Test IDs work, but they require constant cooperation from the people writing the UI. Every new component needs a data-testid. Every refactor risks orphaning one. Accessibility tree selectors do not depend on a hidden contract with the design team. They depend on the same thing your users depend on: the element having a role and a name. If a button has no accessible name, your test fails and your users with assistive tech also fail. That is signal, not friction.

Does this work for sites that have poor accessibility?

Less well than it works on accessible sites, which is honest feedback. If your modal is built from divs with no role, no name, and no focus trap, the accessibility tree will show a blob and tests have nothing to grab. The fix is the same fix you owe your users: give the element a role, give it a name.
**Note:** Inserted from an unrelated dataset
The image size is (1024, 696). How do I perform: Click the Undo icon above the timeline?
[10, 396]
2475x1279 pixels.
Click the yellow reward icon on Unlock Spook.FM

In our experience, teams that adopt accessibility tree testing end up shipping more accessible products as a side effect.

How does Assrt use the accessibility tree?

Assrt is an open-source AI test agent. When it runs a scenario, it calls a tool named snapshot that returns the page's accessibility tree as YAML with element refs like [ref=e5]. The agent reads that snapshot, decides what to click or type, and uses the ref instead of a CSS selector. After every action it re-snapshots to get fresh refs, because the DOM may have moved. The output is a real Playwright .spec.ts file you can read, modify, and commit.

Why re-snapshot after every action?

Element refs from a snapshot are stable for that snapshot only. As soon as you click something, the DOM may re-render, components may unmount, focus may move, modals may open. Refs from the old snapshot may now point at nothing. Re-snapshotting is cheap (it is a serialization of an in-memory tree, not a network call) and it keeps the agent honest about what is actually on screen.

Is there a size limit on the accessibility tree snapshot?

Yes, in Assrt the cap is 120,000 characters per snapshot, which works out to roughly 30,000 LLM tokens. The cap exists because some pages (Wikipedia, large dashboards, infinite scrolls) produce accessibility trees that would otherwise blow past an agent's context window. When the cap is hit, the snapshot is truncated at the last clean line break and a marker is appended. Practically this means tests should target the section of the page they care about rather than crawling everything.

What does this look like in real Playwright code?

Once you stop thinking in CSS, the test reads almost like prose. await page.getByRole('button', { name: 'Sign in' }).click() instead of await page.click('.btn-primary.signin-cta'). The first one survives a class rename, a wrapper change, a dark mode rewrite. The second one survives only the next merge.